Virtualizing Processors

Required reading: Disco

Overview

What is a virtual machine? IBM definition: a fully protected and isolated copy of the underlying machine's hardware.

What's the basic idea behind virtualization? Having the CPU do most of the work natively and making the programs running in the virtual machine think that they are running on a real machine.

Virtual machines can be useful for a number of reasons:

  1. Fault isolation: like processes on a machine but more generic.
  2. Run multiple operating systems on single piece of hardware;
  3. Customizing the apparent hardware: virtual machine may have different view of hardware than is physically present.
  4. Simplify deployment/development of software for scalable processors. (e.g. Disco)

What are the alternatives? Processor emulation (e.g. bochs) or binary emulation (WINE). Emulation runs instructions purely in software; virtualization gets out of the way whenever possible. Therefore emulation gives portability whereas virtualization focuses on performance. However, this means that you need to model your hardware very carefully in software. Binary emulation focuses on just getting system call for a particular operating system's interface. Binary emulation can be hard because it is targetted towards a particular operating system (and even that can change between revisions).

What needs to be virtualized? What might that entail?

  1. CPU: instructions -- trap all privileged instructions
  2. Memory: address spaces -- map "virtual physical" pages to machine pages, handle translation, etc.
  3. Devices: any I/O communication needs to be trapped and passed through/handled appropriately.

Types of virtualization

  1. Run VMM directly on hardware: like Disco.
  2. Run VMM as an application (though still running as root, with integration into OS) in a host OS: like VMware. Provides additional hardware support at low development cost in VMM. Intercept CPU-level I/O requests and translate them into system calls (e.g. read()).

Single vs multiprocessor

  1. Multiprocessor has additional memory issues.
  2. Most devices need to be exclusive to one VM.

Virtualization in detail

Memory virtualization

Understanding memory virtualization. Let's consider the MIPS example from the paper. Ideally, we'd be able to intercept and rewrite all memory address references. (e.g. by intercepting virtual memory calls).
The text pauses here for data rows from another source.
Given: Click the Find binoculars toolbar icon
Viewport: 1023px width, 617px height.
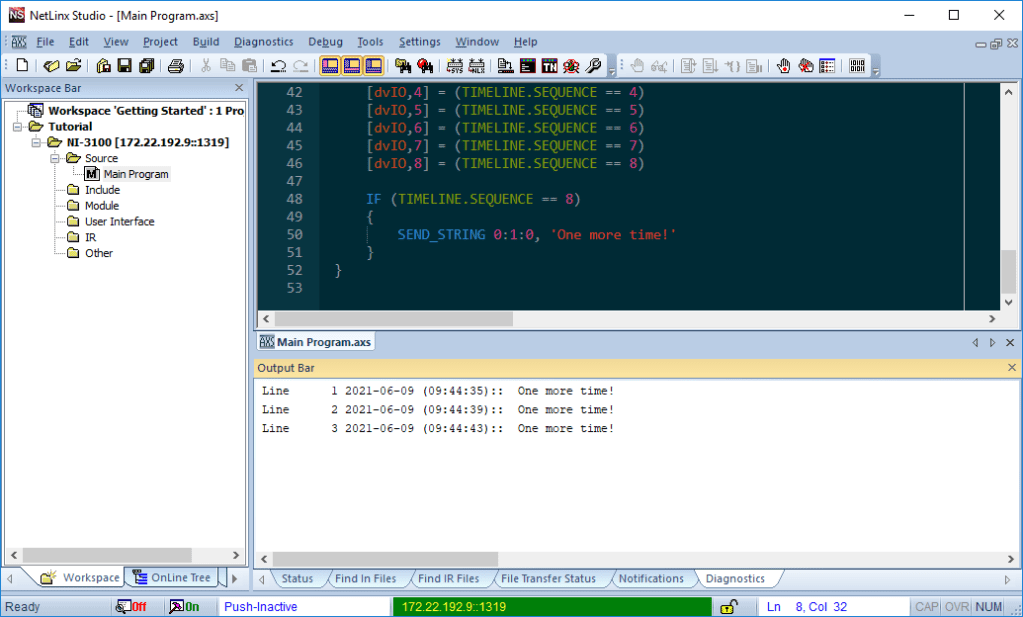Looking at the screenshot, I should coord(403,66).
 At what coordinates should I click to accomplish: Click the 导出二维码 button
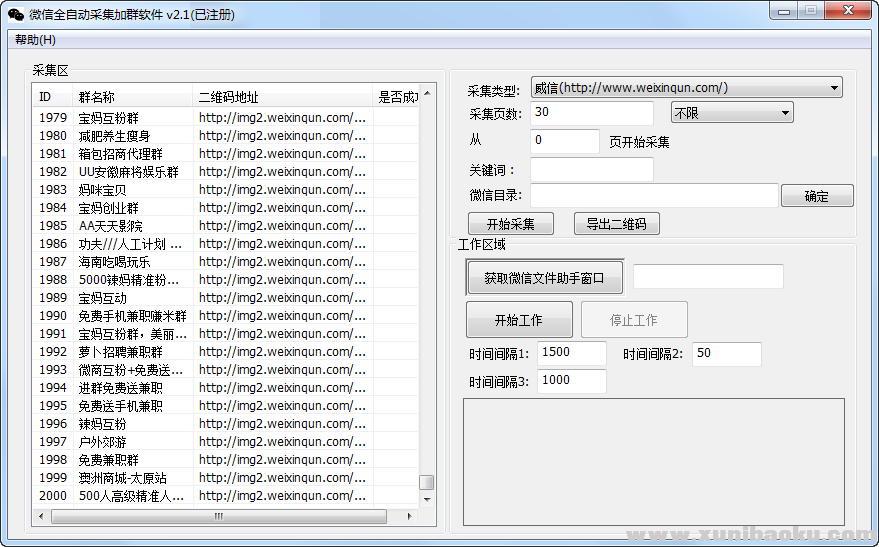coord(616,224)
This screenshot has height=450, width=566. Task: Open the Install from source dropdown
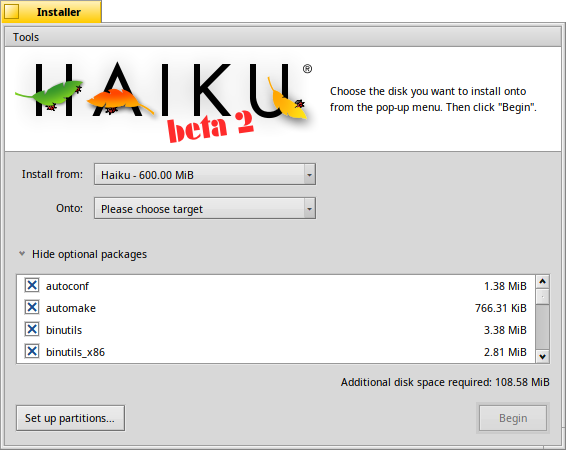205,174
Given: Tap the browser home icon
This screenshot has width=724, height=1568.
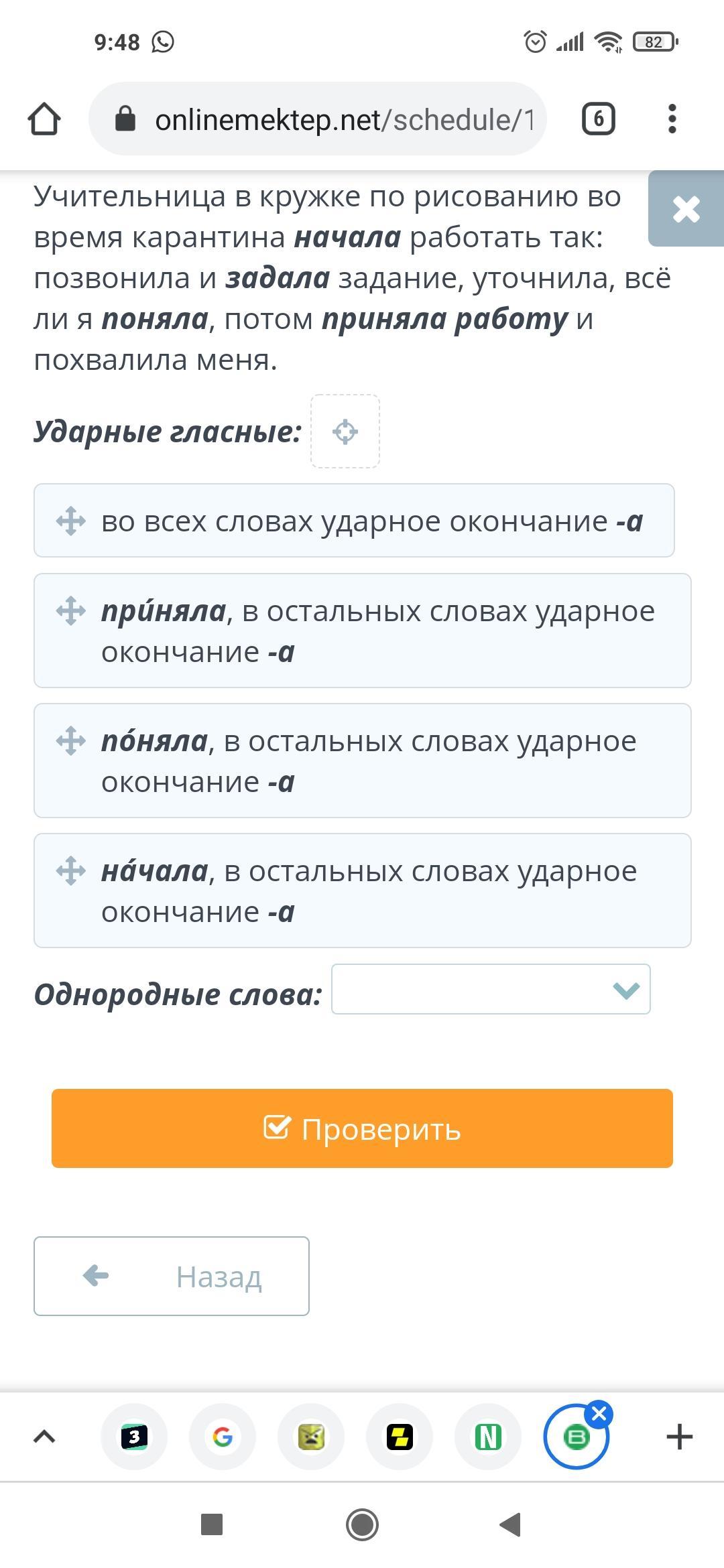Looking at the screenshot, I should pos(44,119).
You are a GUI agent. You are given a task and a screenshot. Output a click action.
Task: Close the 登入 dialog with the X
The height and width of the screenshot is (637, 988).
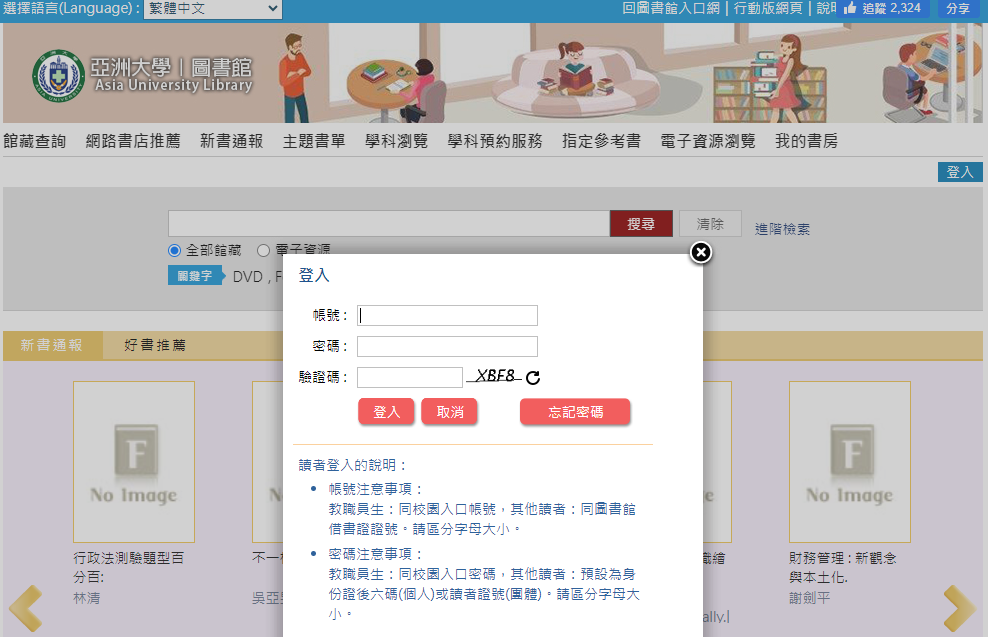[700, 253]
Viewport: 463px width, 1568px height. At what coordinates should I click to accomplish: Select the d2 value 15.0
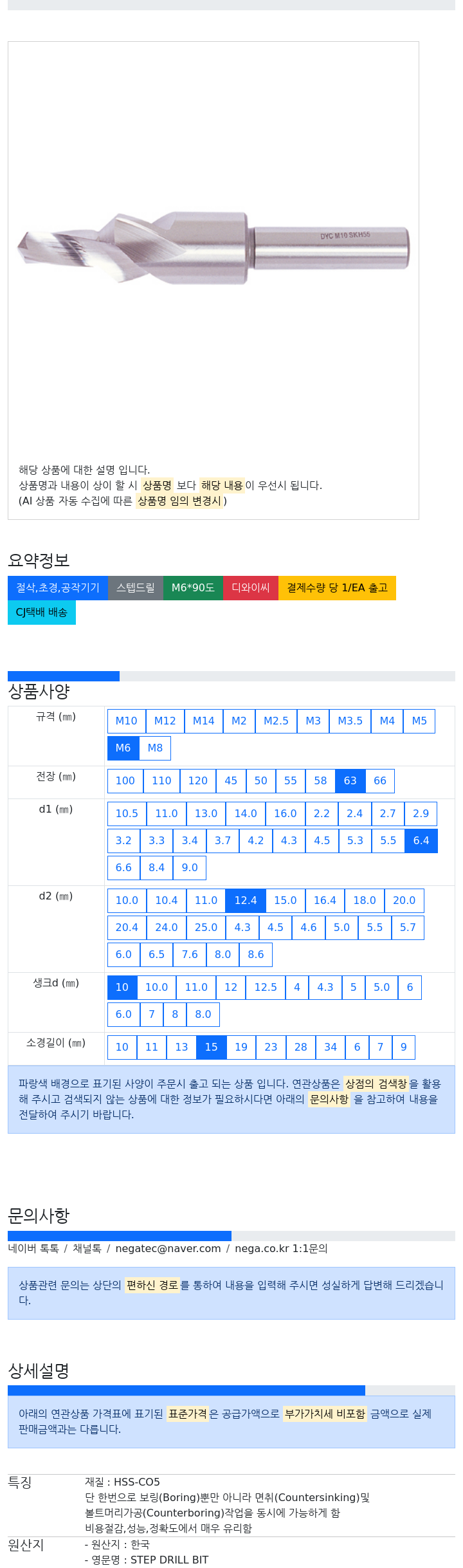285,900
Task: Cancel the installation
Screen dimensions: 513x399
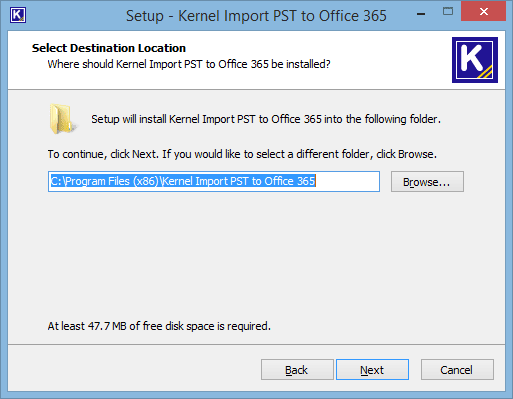Action: [457, 370]
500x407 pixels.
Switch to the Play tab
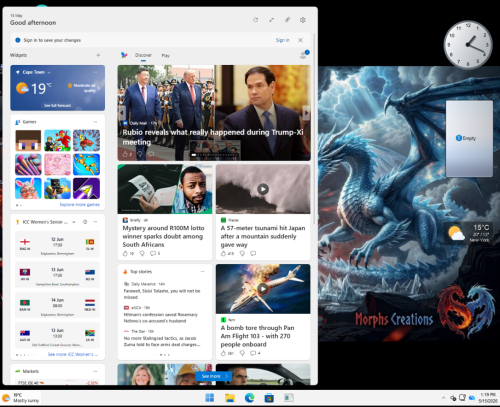(166, 55)
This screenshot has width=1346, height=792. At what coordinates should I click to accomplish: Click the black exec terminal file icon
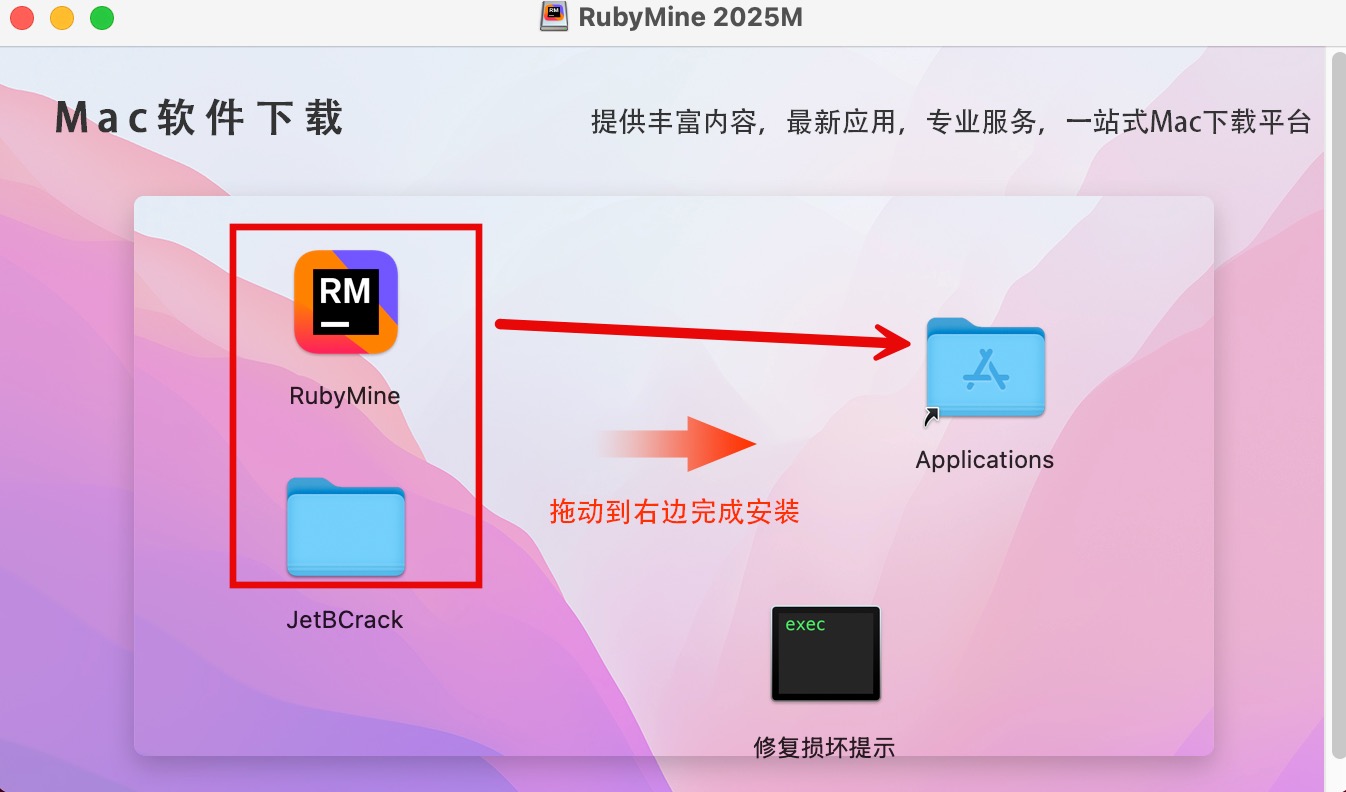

Why can't we do this on the MIPS? (There are addresses that don't go through address translation --- but we don't want the virtual machine to directly access memory!) What does Disco do to get around this problem? (Relink the kernel outside this address space.)

Having gotten around that problem, how do we handle things in general?

// Disco's tlb miss handler.
// Called when a memory refernce for virtual adddress
// 'VA' is made, but there is not VA->MA (virtual -> machine)
// mapping in the cpu's TLB.
void tlb_miss_handler (VA)
{
  // see if we have a mapping in our "shadow" tlb (which includes
  // "main" tlb)
  tlb_entry *t = tlb_lookup (thiscpu->l2tlb, va);
  if (t)
    tlbwrite (va, t->pa, t->otherdata);
  else
    // trap to the virtual CPU/OS's handler
}

// Disco's procedure which emulates the MIPS
// instruction which writes to the tlb.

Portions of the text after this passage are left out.